Subsidized Medicine Is Being Smuggled To Congo While Lebanese Struggle With Shortage

Kamal Amer | Myriam Asmani

A new scandal has come to reveal more negligence in the management of the country’s affairs, which heavy consequences fall as usual on the people of Lebanon. And as usual, those in charge don’t seem to know the how and the who.

This time it’s about Lebanon’s subsidized medicines being sold in the capital of the Congo, Kinshasa, while the people in Lebanon are suffering from a shortage of meds and hundreds of pharmacies have already shut down.

A Lebanese expat in the Congo, Kamal Amer, found Lebanon’s subsidized Atacand, a drug against hypertension, being sold in a pharmacy in Kinshasa.

Since that medicine has become difficult to find in Lebanon, he bought several boxes to send them to impoverished families who need it in his native village in South Lebanon.

The Atacand boxes Amer bought which clearly have Lebanese labels. 
Photo from Kamal Amer’s Facebook page.

He shared on LBCI News that he bought each box for $20, while it is being sold in Lebanon for 22,000 L.L., which equates to almost $2 at the black market rate.

“I bought 10 boxes today for $200. In Lebanon, I could buy 90 boxes with that money. Instead of helping 10 families, I could have helped 90,” Amer said.

Smuggling is certainly not new to Lebanon, but this left people questioning how it is possible that these boxes went through Beirut’s airport unnoticed when they are extremely difficult to find in Lebanon.

With the story making the news, the Lebanese community in Kinshasa teamed up with Lebanon’s ambassador to the Congo, Haitham Ibrahim, to conduct their own investigation, the ambassador told Annahar.

They found out that these subsidized medicines are being brought into the African country mostly by some companies that are “buying them from pharmacies and distributors.”

“90% of them are smuggled through the Lebanese border crossings,” he added. He assured that he will involve the local authorities to investigate the types and quantities of medicines entering the Congo from Lebanon.

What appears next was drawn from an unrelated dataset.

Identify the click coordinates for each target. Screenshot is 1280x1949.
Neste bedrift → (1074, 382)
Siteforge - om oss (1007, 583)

Karim Jebara, president of the union of drug importers, revealed to Annahar that no pharmacy across Lebanon has bought more than 70 boxes of the subsidized Atacand from the supplier in a month.

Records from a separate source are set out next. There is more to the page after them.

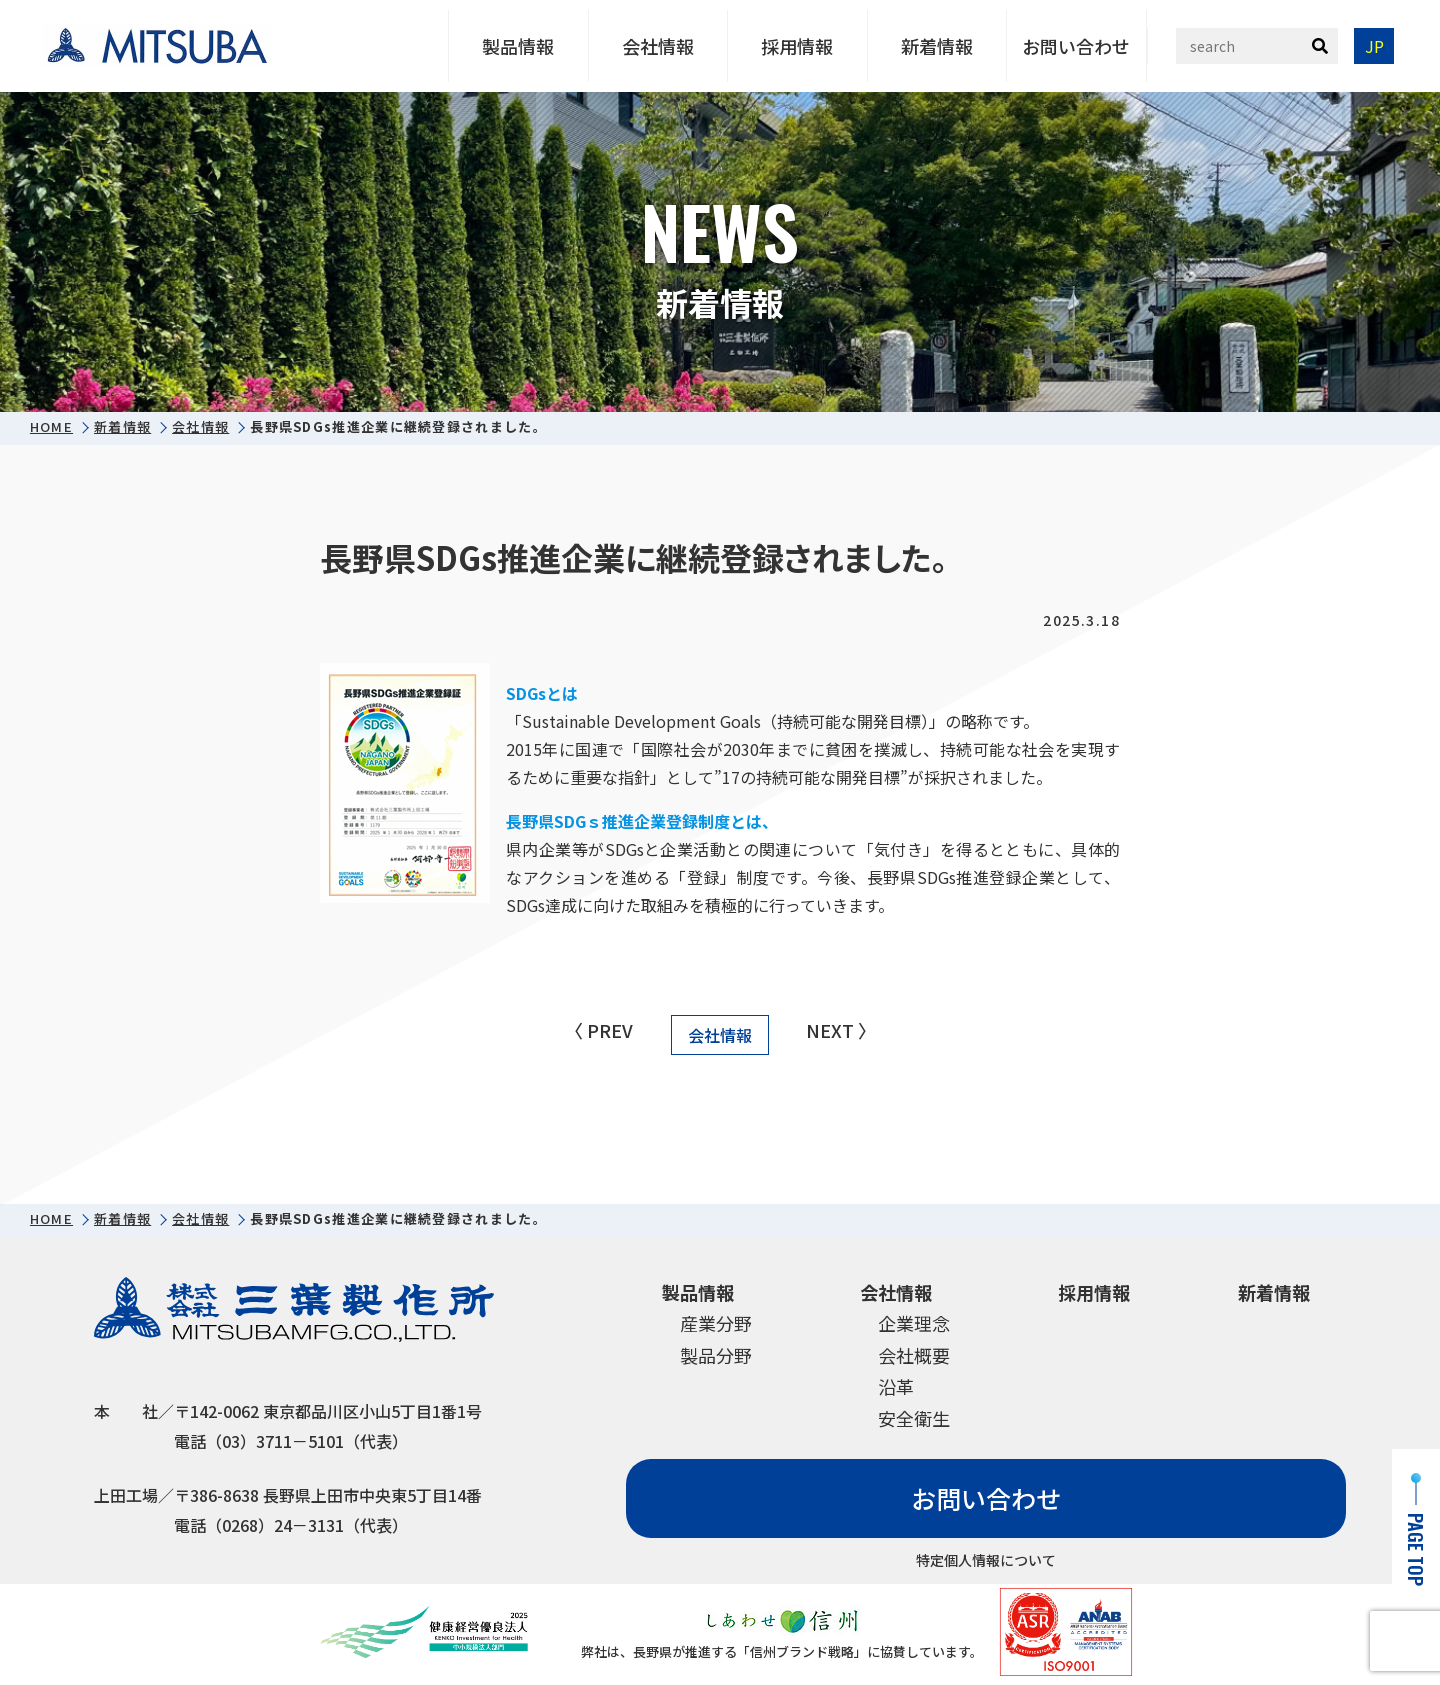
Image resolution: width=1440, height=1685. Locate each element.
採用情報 (797, 46)
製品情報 (518, 46)
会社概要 (914, 1355)
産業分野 (716, 1323)
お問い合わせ (1076, 46)
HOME (51, 427)
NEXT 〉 (841, 1030)
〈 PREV (599, 1030)
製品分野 (716, 1355)
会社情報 (658, 46)
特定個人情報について (986, 1560)
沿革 (896, 1386)
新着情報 (937, 46)
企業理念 (914, 1323)
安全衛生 (914, 1418)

That stipulates that no Lebanese pharmacy is involved in this smuggling. Jebara believes that these drugs were bought in small quantities from different pharmacies.

As for the officials in Lebanon, the caretaker Health Minister Hamad Hassan submitted a request for investigation to the Justice Ministry. In turn, caretaker Justice Minister Marie-Claude Najm requested from the Public Prosecutor of the Court of Cassation to open inquiries.

Lebanon’s airport security officials affirmed in a statement that they have been duly implementing the law and preventing smuggling to and from Lebanon.

They also revealed that they have stopped so far, since the pandemic outbreak, over 30 attempts of smuggling and that most of these arrested smugglers were not Lebanese nationals.

It remains that it took one expat to expose the stealing of meds from the people of Lebanon in smuggling operations gone unnoticed by the Lebanese authorities.

Just this week, more of such cases were brought to light, with subsidized cheese found in Nigeria and earlier in Kuwait, and more so in Turkey. And smuggling operations continue openly by land into Syria.